**Brief:** Set down the records again. Every word and mark must match exactly.

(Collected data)
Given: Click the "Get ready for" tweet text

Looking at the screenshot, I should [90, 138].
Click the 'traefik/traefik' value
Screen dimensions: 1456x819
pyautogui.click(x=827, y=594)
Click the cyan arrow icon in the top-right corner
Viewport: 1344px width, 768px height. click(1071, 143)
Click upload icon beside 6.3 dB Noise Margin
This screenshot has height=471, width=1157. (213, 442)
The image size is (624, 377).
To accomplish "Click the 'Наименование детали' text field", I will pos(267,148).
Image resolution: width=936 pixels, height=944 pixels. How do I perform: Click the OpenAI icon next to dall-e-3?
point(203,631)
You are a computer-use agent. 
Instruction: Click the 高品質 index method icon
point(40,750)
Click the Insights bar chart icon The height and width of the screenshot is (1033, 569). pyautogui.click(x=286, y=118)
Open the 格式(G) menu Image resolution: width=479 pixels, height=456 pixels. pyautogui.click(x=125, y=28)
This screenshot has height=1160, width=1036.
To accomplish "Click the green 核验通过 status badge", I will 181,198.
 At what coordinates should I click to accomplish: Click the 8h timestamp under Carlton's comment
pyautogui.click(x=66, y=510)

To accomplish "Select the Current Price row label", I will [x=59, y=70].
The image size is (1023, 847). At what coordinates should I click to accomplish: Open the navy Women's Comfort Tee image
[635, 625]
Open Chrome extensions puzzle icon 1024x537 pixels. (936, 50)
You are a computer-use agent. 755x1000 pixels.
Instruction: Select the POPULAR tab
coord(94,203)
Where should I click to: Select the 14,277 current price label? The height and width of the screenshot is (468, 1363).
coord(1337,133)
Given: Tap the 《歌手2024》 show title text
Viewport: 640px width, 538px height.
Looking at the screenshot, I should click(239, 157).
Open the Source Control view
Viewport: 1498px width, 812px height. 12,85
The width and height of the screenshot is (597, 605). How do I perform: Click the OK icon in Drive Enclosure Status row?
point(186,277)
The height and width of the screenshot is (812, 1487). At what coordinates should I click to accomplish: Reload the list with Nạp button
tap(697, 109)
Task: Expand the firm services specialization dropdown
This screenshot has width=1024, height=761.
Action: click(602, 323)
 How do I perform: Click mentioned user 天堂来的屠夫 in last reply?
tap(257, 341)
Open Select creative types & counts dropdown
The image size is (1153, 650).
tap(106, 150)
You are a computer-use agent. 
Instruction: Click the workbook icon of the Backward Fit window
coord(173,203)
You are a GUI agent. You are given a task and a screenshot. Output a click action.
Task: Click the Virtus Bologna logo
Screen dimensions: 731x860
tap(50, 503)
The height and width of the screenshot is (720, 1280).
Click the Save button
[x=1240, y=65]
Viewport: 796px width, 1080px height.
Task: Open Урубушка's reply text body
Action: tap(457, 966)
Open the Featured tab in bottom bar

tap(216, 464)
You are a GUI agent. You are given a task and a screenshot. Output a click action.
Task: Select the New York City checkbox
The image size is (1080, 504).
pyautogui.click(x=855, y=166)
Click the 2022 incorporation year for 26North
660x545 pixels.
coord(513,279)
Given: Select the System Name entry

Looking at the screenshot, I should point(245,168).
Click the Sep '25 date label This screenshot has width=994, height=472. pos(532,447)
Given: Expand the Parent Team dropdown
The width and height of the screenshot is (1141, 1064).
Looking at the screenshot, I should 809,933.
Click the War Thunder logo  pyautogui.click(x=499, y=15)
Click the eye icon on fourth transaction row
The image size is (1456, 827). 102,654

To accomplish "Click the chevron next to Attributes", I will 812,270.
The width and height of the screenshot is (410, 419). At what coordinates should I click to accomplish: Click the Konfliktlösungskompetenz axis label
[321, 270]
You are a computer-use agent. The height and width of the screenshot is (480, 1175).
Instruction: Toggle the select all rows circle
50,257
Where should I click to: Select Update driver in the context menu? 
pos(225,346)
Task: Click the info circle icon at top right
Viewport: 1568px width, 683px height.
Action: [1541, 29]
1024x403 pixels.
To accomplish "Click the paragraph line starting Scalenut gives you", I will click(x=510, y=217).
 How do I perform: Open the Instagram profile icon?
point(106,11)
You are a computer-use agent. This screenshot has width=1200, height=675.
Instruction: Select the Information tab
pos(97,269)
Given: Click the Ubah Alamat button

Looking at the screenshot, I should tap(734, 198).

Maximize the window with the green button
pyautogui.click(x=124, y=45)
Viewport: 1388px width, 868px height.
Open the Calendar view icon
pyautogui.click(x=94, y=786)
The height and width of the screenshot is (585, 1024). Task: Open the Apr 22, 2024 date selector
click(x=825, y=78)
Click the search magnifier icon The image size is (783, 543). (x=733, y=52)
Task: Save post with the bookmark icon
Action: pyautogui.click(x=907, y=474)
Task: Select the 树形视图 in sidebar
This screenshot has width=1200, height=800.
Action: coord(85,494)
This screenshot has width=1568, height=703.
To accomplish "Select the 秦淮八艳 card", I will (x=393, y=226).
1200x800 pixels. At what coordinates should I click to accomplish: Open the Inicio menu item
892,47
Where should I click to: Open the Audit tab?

**Response:**
Given: Click the "Get ready for" tweet text

Looking at the screenshot, I should [90, 138].
Click the 'traefik/traefik' value
Screen dimensions: 1456x819
pyautogui.click(x=827, y=594)
Click the cyan arrow icon in the top-right corner
Viewport: 1344px width, 768px height. click(1071, 143)
Click upload icon beside 6.3 dB Noise Margin
This screenshot has height=471, width=1157. (213, 442)
The image size is (624, 377).
To accomplish "Click the 'Наименование детали' text field", I will pos(267,148).
Image resolution: width=936 pixels, height=944 pixels. How do I perform: Click the OpenAI icon next to dall-e-3?
point(203,631)
You are a computer-use agent. 
Instruction: Click the 高品質 index method icon
point(40,750)
Click the Insights bar chart icon The height and width of the screenshot is (1033, 569). pyautogui.click(x=286, y=118)
Open the 格式(G) menu Image resolution: width=479 pixels, height=456 pixels. pyautogui.click(x=125, y=28)
This screenshot has height=1160, width=1036.
To accomplish "Click the green 核验通过 status badge", I will 181,198.
 At what coordinates should I click to accomplish: Click the 8h timestamp under Carlton's comment
pyautogui.click(x=66, y=510)

To accomplish "Select the Current Price row label", I will [x=59, y=70].
The image size is (1023, 847). At what coordinates should I click to accomplish: Open the navy Women's Comfort Tee image
[635, 625]
Open Chrome extensions puzzle icon 1024x537 pixels. (936, 50)
You are a computer-use agent. 755x1000 pixels.
Instruction: Select the POPULAR tab
coord(94,203)
Where should I click to: Select the 14,277 current price label? The height and width of the screenshot is (468, 1363).
coord(1337,133)
Given: Tap the 《歌手2024》 show title text
Viewport: 640px width, 538px height.
Looking at the screenshot, I should click(239, 157).
Open the Source Control view
Viewport: 1498px width, 812px height. 12,85
The width and height of the screenshot is (597, 605). How do I perform: Click the OK icon in Drive Enclosure Status row?
point(186,277)
The height and width of the screenshot is (812, 1487). At what coordinates should I click to accomplish: Reload the list with Nạp button
tap(697, 109)
Task: Expand the firm services specialization dropdown
This screenshot has width=1024, height=761.
Action: click(602, 323)
 How do I perform: Click mentioned user 天堂来的屠夫 in last reply?
tap(257, 341)
Open Select creative types & counts dropdown
The image size is (1153, 650).
tap(106, 150)
You are a computer-use agent. 
Instruction: Click the workbook icon of the Backward Fit window
coord(173,203)
You are a GUI agent. You are given a task and a screenshot. Output a click action.
Task: Click the Virtus Bologna logo
Screen dimensions: 731x860
tap(50, 503)
The height and width of the screenshot is (720, 1280).
Click the Save button
[x=1240, y=65]
Viewport: 796px width, 1080px height.
Task: Open Урубушка's reply text body
Action: tap(457, 966)
Open the Featured tab in bottom bar

tap(216, 464)
You are a GUI agent. You are given a task and a screenshot. Output a click action.
Task: Select the New York City checkbox
The image size is (1080, 504).
pyautogui.click(x=855, y=166)
Click the 2022 incorporation year for 26North
660x545 pixels.
coord(513,279)
Given: Select the System Name entry

Looking at the screenshot, I should point(245,168).
Click the Sep '25 date label This screenshot has width=994, height=472. pos(532,447)
Given: Expand the Parent Team dropdown
The width and height of the screenshot is (1141, 1064).
Looking at the screenshot, I should 809,933.
Click the War Thunder logo  pyautogui.click(x=499, y=15)
Click the eye icon on fourth transaction row
The image size is (1456, 827). 102,654

To accomplish "Click the chevron next to Attributes", I will 812,270.
The width and height of the screenshot is (410, 419). At what coordinates should I click to accomplish: Click the Konfliktlösungskompetenz axis label
[321, 270]
You are a computer-use agent. The height and width of the screenshot is (480, 1175).
Instruction: Toggle the select all rows circle
50,257
Where should I click to: Select Update driver in the context menu? 
pos(225,346)
Task: Click the info circle icon at top right
Viewport: 1568px width, 683px height.
Action: [1541, 29]
1024x403 pixels.
To accomplish "Click the paragraph line starting Scalenut gives you", I will click(x=510, y=217).
 How do I perform: Open the Instagram profile icon?
point(106,11)
You are a computer-use agent. This screenshot has width=1200, height=675.
Instruction: Select the Information tab
pos(97,269)
Given: Click the Ubah Alamat button

Looking at the screenshot, I should tap(734, 198).

Maximize the window with the green button
pyautogui.click(x=124, y=45)
Viewport: 1388px width, 868px height.
Open the Calendar view icon
pyautogui.click(x=94, y=786)
The height and width of the screenshot is (585, 1024). Task: Open the Apr 22, 2024 date selector
click(x=825, y=78)
Click the search magnifier icon The image size is (783, 543). (x=733, y=52)
Task: Save post with the bookmark icon
Action: pyautogui.click(x=907, y=474)
Task: Select the 树形视图 in sidebar
This screenshot has width=1200, height=800.
Action: coord(85,494)
This screenshot has width=1568, height=703.
To accomplish "Select the 秦淮八艳 card", I will (x=393, y=226).
1200x800 pixels. At what coordinates should I click to accomplish: Open the Inicio menu item
892,47
Where should I click to: Open the Audit tab?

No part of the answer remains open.